PEOPLE vs. DE LEON , G.R. Nos.
L-25375 and 25376 October 8, 1926
Criminal Case Digest:
Digested Cases
Facts: Early in the morning
of December 21, 1925, Vicente de Leon y Flora entered the yard of Vicente
Magat's house on Domingo Santiago Street, Manila, and without violence or
intimidation against persons nor force upon things, took, with intent to gain,
two game roosters which were in the yard, one with colored plumage valued at P8
belonging to Diego Magat, and the other with white plumage and black spots,
valued at P10, belonging to Ignacio Nicolas.
Vicente de Leon y Flora was prosecuted in the
municipal court for two crimes of theft, on the theft of Magat's rooster and
the other that of Nicolas'. Upon being arraigned, the accused pleaded guilty
and was sentenced by the municipal court in each to suffer the penalty of three
years, six months and one day presidio correcional, to return the stolen
roosters to their respective owners and to pay the costs in both cases. The
accused appealed from this judgment to the Court of First Instance, and, upon
being arraigned upon the same informations, pleaded not guilty in both cases,
which were tried jointly by agreement of the parties approved by the court.
Issue: WON
the defendant-appellant committed two crimes of theft.
Held: Under sound principles, the act of taking the two roosters, in response
to the unity of thought in the criminal purpose on one occasion, is not
susceptible of being modified by the accidental circumstance that the article
unlawfully belonged to two distinct persons. There is no series of acts here
for the accomplishment of different purposes, but only one of which was
consummated, and which determines the existence of only one crime.

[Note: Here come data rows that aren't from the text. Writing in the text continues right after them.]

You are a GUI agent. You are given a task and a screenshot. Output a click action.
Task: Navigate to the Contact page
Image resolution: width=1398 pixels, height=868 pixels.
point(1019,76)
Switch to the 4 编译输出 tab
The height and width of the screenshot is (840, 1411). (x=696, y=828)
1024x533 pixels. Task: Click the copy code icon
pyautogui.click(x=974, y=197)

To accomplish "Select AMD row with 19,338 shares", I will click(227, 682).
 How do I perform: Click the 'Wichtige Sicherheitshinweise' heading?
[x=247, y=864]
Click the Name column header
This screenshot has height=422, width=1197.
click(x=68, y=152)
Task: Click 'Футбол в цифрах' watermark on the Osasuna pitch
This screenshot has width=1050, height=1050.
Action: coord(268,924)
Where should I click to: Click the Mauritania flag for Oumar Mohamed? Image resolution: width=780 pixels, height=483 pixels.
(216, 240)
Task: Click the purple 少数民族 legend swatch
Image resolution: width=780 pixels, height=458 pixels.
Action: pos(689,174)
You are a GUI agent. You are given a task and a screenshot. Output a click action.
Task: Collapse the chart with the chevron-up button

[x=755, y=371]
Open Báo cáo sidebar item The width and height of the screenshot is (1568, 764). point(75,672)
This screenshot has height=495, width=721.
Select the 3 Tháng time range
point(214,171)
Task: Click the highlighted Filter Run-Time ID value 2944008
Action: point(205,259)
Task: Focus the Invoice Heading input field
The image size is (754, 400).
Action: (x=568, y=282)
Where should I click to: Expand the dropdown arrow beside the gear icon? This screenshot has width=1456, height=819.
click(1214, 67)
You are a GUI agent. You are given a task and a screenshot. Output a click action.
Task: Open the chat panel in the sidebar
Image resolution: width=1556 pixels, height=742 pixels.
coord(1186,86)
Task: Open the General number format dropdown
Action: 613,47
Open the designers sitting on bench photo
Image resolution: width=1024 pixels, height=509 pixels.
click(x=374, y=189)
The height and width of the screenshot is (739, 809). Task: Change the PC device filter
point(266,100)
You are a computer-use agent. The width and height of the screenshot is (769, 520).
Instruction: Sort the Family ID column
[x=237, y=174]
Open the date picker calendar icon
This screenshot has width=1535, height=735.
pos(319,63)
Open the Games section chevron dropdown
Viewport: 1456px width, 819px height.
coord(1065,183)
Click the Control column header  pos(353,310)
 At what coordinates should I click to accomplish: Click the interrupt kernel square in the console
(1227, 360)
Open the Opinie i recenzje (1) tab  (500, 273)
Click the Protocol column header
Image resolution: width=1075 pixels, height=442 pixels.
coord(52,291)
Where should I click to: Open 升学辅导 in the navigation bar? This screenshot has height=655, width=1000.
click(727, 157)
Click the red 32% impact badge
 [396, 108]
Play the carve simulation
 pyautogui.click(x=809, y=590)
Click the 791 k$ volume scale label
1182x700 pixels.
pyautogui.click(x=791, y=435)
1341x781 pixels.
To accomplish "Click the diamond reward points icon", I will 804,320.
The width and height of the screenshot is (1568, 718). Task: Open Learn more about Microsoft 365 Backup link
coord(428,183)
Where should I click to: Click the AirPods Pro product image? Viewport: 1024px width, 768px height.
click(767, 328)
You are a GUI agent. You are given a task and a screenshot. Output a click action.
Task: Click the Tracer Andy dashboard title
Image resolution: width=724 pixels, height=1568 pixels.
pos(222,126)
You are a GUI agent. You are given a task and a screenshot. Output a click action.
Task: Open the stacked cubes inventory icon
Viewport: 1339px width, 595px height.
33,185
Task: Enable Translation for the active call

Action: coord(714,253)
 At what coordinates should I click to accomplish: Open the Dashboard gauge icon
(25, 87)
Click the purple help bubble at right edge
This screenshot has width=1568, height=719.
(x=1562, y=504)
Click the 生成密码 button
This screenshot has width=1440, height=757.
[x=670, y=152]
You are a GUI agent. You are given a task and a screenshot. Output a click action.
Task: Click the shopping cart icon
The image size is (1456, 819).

The act of
taking the roosters in the same place and on the same occasion cannot give rise
to two crimes having an independent existence of their own, because there are
not two distinct appropriations nor two intentions that characterize two
separate crimes.
Therefore, we are of the opinion that the unity of
the intention to take a thing belonging to another on one occasion and in the
same place, constitutes the commission of only one crime of theft; and fact
that the things taken belong to different persons does not produce a
multiplicity of crimes, which must be punished separately.